Der Internationale Währungsfonds (IWF) hat eine deutliche Warnung ausgesprochen: Der anhaltende Konflikt im Nahen Osten unterbricht die globale wirtschaftliche Erholung massiv. Der Krieg, ausgelöst durch US-amerikanische und israelische Angriffe auf den Iran am 28. Februar, stellt beispiellose Herausforderungen für die Weltwirtschaft dar.
In einem von den führenden Ökonomen des IWF veröffentlichten Blogbeitrag hob die globale Finanzinstitution hervor, wie die strategische Reaktion des Iran – die Schließung der Straße von Hormus – laut Internationaler Energieagentur die größte Störung der globalen Ölmärkte in der Geschichte ausgelöst hat. Diese kritische Schifffahrtsroute, durch die etwa ein Fünftel des weltweiten Erdöls transportiert wird, ist zum Zentrum des wirtschaftlichen Krieges geworden.

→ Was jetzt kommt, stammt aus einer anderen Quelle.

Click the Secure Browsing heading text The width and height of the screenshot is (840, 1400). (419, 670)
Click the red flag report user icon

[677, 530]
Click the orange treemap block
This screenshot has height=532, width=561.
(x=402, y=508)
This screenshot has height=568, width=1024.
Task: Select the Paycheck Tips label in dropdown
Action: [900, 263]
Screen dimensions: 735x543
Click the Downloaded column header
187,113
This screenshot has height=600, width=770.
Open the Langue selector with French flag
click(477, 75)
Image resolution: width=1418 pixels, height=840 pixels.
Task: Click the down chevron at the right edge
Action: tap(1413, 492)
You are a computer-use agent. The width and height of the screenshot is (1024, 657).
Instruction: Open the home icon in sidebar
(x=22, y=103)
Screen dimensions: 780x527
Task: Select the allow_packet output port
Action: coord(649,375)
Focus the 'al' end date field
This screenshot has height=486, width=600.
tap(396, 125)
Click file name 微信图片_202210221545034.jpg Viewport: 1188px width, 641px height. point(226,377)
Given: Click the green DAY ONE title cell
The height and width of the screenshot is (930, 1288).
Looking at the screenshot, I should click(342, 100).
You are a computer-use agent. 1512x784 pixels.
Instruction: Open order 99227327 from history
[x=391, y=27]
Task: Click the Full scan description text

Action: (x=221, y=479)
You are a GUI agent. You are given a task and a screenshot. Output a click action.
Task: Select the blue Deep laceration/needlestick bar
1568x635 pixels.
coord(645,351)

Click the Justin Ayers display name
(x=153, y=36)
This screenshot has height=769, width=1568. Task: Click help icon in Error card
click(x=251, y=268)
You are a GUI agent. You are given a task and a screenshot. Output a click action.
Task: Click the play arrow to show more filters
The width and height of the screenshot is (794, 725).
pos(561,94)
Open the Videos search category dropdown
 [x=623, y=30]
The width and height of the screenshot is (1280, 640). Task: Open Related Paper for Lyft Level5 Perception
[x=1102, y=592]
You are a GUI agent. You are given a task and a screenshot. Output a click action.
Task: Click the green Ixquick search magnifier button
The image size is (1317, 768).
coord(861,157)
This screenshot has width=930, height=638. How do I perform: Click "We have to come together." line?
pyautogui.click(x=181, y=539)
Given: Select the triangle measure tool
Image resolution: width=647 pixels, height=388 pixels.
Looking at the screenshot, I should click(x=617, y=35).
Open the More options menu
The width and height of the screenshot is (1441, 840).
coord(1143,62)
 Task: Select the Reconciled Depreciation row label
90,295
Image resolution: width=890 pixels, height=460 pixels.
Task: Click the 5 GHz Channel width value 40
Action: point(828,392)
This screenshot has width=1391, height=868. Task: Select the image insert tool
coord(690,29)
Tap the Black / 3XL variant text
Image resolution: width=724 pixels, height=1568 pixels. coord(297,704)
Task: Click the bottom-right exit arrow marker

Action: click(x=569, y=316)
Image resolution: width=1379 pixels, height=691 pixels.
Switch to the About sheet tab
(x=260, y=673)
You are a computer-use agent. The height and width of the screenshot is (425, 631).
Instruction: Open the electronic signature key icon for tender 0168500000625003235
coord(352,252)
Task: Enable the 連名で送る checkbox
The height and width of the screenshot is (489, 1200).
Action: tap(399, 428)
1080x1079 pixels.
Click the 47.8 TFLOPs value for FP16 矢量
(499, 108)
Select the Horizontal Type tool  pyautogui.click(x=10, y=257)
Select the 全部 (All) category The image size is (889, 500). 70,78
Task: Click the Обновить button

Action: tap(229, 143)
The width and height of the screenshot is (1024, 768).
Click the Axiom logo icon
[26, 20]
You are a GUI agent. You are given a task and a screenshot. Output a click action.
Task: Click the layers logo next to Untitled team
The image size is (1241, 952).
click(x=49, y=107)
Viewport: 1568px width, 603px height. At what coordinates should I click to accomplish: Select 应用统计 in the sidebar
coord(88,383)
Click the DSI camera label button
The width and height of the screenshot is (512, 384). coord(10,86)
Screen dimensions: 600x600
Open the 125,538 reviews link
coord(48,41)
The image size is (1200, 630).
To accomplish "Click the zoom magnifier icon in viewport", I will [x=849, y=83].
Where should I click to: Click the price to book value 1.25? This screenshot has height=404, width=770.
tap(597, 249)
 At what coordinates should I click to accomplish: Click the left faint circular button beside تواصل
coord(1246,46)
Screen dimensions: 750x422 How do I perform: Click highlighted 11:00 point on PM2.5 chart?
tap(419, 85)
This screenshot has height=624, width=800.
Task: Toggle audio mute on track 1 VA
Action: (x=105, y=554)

Die wirtschaftlichen Folgen reichen weit über die Energiemärkte hinaus. Der IWF identifiziert eine Kaskade von Effekten, die die Erholungsbemühungen in mehreren Sektoren untergraben könnten. Schäden an regionaler Infrastruktur haben Lieferkettenstörungen verschärft, während die asymmetrische Natur des Konflikts bedeutet, dass verschiedene Länder unterschiedlich stark betroffen sind.
Obwohl der Krieg die Weltwirtschaft auf unterschiedliche Weise prägen könnte, führen alle Wege zu höheren Preisen und langsamerem Wachstum.
IWF-Ökonomen — IWF-Blog
Ärmere Länder sind besonders stark gefährdet. Der IWF warnt vor potenzieller Ernährungsunsicherheit, da die Preise für Agrarrohstoffe und Düngemittel stark steigen. Diese Verwundbarkeit tritt zu einem Zeitpunkt auf, an dem viele Industrienationen ihre internationalen Hilfsprogramme reduzieren – eine gefährliche Lücke in der Unterstützung für die wirtschaftlich fragilsten Länder der Welt.
Dawn stellt die Warnung des IWF in klaren Worten dar und konzentriert sich auf die wirtschaftlichen Störungen und globalen Auswirkungen. Das Medium betont die Folgen für Entwicklungsländer und die Sorgen um Ernährungssicherheit.